Initially, Kirby’s Dream Course wasn’t a Kirby game at all. It was a game called Special Tee Shot, which was ambitious in its own right. The developers of the game, at the closely linked HAL Laboratory and Nintendo, wanted to do away with the traditional approach of golf on clean, green tees, and start embracing the “video game” part of “sports video game.” In a video game, golf could take place anywhere and feature anything.
Special Tee Shot wasn’t the first game to think outside the putting green, but it wanted to push the envelope. The game completely removed golf from its traditional setting, instead setting a course on a black-and-white board. Taking a cue from isometric games like Marble Madness, Special Tee Shot took a shortened version of golf and loaded it with enemies, moving challenges, and odd angles that Phil Mickelson could never expect.
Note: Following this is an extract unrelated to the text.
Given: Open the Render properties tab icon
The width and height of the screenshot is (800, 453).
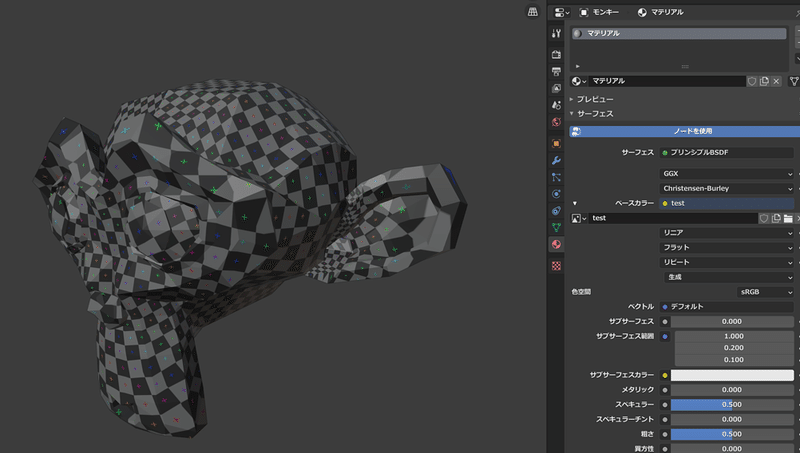Looking at the screenshot, I should pyautogui.click(x=556, y=54).
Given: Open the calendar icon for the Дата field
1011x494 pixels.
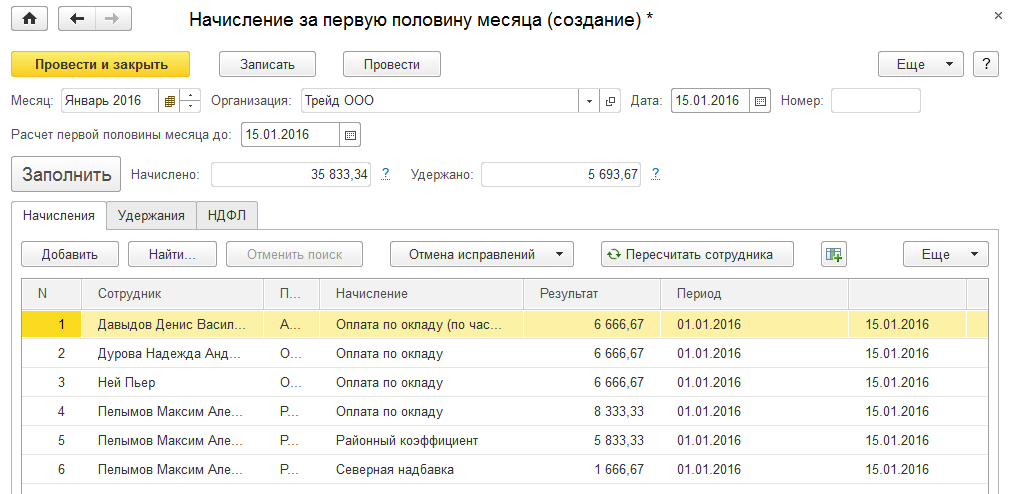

Around the same time as Special Tee Shot’s development, Kirby’s first non-platforming game came out: Kirby’s Pinball Land, which naturally saw the little ball turn into a little ball. A huge hit, it signalled to the financially struggling HAL Labs that if they were going to create a weird golf game, it should be one themed with one of their biggest hits.
As documented recently by SNESCentral, which found a prototype of Special Tee Shot in a Canadian pawn shop, of all places, the game was given a new Kirby theme. As far as corporate decision making goes, the Kirby theme makes a lot of sense in Dream Course. The game’s manual supplies a backstory where King Dedede has stolen all the stars out of Dream Land’s sky and quickly jumps into gameplay.
Although players can choose their spin angle and shot power, there are no golf clubs in Dream Course. Rather, the game offers variety in Kirby’s powers. If there are Whispy Woods blocking a path, Kirby can fire off an electric bolt at exactly the right moment to destroy it. If there’s a large gap between the player and the goal, a parasol can help Kirby glide towards the destination.
Holes don’t make themselves automatically visible in Dream Course. They only show themselves after a certain number of course enemies have been knocked out, allowing for a little more strategy.
It’s worth reviewing the controls of Kirby’s Dream Course before playing, the game can be a little confusing on its own. But once you parse it’s shot guides, master the hi-jump ball hit, and maybe lose a few rounds, the game opens up the possibilities of the often-stuffy game of golf.